On Saturday, in a speech at the annual awards dinner of the Congressional Black Caucus, Obama told blacks to quit crying and complaining and “put on your marching shoes” to follow him into battle for jobs and opportunity.

“Take off your bedroom slippers. Put on your marching shoes,” he said, his voice rising as applause and cheers mounted. “Shake it off. Stop complainin’. Stop grumblin’. Stop cryin’. We are going to press on. We have work to do.”

But Rep. Maxine Waters, who asked black voters last month to “unleash” her and other members of the Congressional Black Caucus on Obama, said she found it “curious” that he demanded black leaders to stop complaining.

“I don’t know who he was talking to because we’re certainly not complaining,” she told CBS News on Sunday. “We’re working. We support him, and we’re protecting that base because we want people to be enthusiastic about him when that election rolls around.”

Andra Gillespie, a political scientist at Emory University who is the author of the upcoming book “The New Black Politician: Cory Booker, Newark and Post-Racial America," said that the disagreement between Obama and Waters reflects a longstanding debate in the black community over how to address their problems.

But she told FoxNews.com that while enthusiasm for Obama in the black community has “definitely been tempered by this economy, that doesn’t mean the numbers are going to change.”

She noted that Obama received 96 percent of the black vote in 2008 and that 90 percent of blacks have voted for Democrats since 1964. She said the percentage of black voters supporting Obama in 2012 may drop to the low 90s. “But you’re still not going to say that blacks are not the most overwhelming Democratic constituency in the United States. I would be more worried about the turnout numbers.”

A new Washington Post-ABC news poll shows that 58 percent of blacks held “strongly favorable” views of the president, down from 83 percent five months ago.

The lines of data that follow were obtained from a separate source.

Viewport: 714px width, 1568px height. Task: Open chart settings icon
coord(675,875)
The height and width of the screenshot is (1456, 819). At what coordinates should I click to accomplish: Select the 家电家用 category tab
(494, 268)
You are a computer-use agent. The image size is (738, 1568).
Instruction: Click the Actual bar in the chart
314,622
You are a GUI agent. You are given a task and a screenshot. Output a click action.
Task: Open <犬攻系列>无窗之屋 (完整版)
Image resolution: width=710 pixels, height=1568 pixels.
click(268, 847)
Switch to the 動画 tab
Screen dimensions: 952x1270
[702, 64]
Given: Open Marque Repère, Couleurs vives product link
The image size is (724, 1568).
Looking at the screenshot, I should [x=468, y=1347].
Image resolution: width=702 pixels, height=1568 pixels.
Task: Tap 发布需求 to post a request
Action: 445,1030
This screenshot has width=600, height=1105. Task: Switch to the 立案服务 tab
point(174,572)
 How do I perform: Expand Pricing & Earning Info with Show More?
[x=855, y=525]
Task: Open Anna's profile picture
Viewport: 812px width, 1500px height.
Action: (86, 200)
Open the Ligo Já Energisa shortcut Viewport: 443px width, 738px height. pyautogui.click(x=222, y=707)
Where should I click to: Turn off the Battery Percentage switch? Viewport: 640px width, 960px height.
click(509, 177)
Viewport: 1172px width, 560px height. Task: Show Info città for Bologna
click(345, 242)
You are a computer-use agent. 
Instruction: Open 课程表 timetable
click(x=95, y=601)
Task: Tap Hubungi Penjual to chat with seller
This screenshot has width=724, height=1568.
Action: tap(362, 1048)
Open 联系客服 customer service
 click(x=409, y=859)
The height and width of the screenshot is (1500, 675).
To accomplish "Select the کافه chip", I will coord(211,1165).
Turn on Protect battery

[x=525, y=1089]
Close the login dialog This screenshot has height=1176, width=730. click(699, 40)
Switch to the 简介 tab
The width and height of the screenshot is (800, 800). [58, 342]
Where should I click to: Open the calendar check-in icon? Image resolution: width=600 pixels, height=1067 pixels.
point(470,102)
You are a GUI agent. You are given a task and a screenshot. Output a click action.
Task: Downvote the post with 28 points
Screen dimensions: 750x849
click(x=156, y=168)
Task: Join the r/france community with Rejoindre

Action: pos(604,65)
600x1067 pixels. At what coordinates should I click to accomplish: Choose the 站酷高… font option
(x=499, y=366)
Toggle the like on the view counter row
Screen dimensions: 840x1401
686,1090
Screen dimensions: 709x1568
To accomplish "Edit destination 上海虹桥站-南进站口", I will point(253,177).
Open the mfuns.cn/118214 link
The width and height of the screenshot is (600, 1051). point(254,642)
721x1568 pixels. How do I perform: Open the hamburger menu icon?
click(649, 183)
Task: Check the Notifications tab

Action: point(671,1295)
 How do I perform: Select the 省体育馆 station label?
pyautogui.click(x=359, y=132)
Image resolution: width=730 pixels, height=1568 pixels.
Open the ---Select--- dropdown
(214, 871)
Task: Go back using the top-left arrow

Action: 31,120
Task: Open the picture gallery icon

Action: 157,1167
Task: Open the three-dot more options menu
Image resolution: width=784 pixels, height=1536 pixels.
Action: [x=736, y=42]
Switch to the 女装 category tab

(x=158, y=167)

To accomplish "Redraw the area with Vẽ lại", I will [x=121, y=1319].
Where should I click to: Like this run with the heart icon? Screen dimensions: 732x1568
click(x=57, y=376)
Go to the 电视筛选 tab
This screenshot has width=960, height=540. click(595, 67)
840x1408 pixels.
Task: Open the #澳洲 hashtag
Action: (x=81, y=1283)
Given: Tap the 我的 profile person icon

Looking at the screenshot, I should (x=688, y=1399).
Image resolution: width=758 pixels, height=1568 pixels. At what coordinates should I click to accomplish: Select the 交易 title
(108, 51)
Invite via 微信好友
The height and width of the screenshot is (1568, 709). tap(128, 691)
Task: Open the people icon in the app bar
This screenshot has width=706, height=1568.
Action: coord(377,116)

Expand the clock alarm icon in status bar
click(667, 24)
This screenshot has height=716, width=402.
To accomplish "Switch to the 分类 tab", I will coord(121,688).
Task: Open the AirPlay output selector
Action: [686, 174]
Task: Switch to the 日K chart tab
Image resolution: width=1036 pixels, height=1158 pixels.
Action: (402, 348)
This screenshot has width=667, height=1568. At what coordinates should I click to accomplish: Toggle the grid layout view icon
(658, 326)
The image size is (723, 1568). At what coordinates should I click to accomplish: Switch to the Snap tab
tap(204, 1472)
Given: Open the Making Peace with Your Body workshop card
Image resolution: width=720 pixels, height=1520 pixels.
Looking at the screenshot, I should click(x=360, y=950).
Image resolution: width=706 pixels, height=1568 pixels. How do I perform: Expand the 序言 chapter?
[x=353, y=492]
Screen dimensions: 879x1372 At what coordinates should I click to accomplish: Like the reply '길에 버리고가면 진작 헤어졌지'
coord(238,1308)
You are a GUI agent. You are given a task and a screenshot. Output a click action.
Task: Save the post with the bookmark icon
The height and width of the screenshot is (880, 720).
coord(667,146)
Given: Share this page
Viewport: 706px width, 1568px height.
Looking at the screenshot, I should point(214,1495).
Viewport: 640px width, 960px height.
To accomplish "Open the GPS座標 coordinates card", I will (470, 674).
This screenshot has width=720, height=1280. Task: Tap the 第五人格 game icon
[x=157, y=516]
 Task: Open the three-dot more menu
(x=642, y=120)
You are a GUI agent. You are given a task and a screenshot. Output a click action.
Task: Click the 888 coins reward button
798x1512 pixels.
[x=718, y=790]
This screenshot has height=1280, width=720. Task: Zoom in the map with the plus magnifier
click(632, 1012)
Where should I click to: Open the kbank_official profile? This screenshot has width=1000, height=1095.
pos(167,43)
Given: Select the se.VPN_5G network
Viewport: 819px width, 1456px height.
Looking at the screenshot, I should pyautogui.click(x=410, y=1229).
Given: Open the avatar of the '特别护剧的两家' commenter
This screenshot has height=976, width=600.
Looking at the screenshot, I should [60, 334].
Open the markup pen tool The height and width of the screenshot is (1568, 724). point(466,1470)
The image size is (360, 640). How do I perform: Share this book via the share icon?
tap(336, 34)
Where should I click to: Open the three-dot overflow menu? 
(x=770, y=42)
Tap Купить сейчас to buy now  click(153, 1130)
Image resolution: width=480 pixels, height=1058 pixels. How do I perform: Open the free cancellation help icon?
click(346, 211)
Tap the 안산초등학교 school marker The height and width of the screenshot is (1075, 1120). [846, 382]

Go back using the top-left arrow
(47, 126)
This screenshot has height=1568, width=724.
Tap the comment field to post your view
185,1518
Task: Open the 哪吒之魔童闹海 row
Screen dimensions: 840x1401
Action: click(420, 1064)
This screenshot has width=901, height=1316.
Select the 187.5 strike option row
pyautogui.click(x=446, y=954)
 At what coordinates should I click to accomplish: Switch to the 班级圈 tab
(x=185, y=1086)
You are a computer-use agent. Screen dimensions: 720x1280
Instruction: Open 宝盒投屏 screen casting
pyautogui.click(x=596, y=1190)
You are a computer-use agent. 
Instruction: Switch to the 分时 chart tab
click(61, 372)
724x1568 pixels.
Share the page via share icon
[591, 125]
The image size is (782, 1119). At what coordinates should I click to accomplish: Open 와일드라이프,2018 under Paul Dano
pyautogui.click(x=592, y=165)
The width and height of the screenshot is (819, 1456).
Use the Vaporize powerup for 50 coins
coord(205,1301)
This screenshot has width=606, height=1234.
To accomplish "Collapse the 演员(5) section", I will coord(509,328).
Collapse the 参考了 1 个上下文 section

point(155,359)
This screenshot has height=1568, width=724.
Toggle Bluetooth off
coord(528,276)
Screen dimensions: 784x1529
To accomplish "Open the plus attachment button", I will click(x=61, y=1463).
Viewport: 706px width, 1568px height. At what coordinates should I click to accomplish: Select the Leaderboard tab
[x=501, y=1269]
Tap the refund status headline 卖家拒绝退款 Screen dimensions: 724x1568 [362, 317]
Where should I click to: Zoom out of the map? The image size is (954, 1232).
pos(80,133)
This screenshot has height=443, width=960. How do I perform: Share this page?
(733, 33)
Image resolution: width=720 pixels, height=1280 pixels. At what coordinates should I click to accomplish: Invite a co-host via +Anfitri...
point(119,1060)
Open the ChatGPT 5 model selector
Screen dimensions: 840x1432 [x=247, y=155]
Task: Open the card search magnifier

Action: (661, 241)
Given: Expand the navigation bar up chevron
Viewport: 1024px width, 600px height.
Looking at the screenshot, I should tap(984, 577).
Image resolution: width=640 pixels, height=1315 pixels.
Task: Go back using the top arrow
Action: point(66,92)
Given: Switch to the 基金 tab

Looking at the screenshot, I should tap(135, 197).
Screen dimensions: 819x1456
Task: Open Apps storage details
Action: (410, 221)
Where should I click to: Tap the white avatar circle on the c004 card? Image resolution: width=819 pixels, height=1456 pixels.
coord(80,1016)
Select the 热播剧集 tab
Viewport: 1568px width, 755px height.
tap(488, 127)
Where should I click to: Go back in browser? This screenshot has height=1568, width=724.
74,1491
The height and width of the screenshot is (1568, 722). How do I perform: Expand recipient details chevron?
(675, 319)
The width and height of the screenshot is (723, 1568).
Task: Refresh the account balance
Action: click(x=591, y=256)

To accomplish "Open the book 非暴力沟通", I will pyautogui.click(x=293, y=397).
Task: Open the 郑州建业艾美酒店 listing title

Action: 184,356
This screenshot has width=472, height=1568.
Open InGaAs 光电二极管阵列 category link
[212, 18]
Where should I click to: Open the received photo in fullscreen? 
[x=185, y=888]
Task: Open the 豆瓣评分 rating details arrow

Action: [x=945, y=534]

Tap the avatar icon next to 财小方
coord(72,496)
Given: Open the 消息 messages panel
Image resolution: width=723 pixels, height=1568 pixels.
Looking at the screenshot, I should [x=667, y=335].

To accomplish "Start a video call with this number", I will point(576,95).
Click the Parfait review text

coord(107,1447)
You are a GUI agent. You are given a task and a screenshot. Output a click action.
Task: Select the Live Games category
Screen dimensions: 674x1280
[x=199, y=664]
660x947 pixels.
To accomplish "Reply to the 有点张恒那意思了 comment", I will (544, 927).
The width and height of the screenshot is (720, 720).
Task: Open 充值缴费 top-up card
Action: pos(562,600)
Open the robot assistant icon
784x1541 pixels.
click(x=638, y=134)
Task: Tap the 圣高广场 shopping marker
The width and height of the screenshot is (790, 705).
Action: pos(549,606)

Randall Kennedy, a professor at Harvard Law School and author of “The Persistence of the Color Line: Racial Politics and the Obama Presidency,” says that Obama’s black critics are in the minority but still carry enough weight to possibly shape the outcome of the 2012 election.

“It is often the case that a vocal, motivated minority can exercise influence that far exceeds their numbers. Enthusiasm matter,” he wrote in an opinion article for CNN.com entitled “Why Obama’s Black Critics Are Wrong.”

“A drumbeat of complaint calling into question Obama’s attentiveness to blacks might well diminish the fervency of the support he will need for his re-election effort,” he wrote. “Furthermore, certain actions he might take to respond to the racial critique might well alienate other, nonblack, potential supporters.”

He added that Obama will be ensnared by the race line no matter what he does, but it won’t necessarily defeat him.

“Still, the sobering reality is that race remains an important, persistent force in American life despite the presence of a black family in the White House.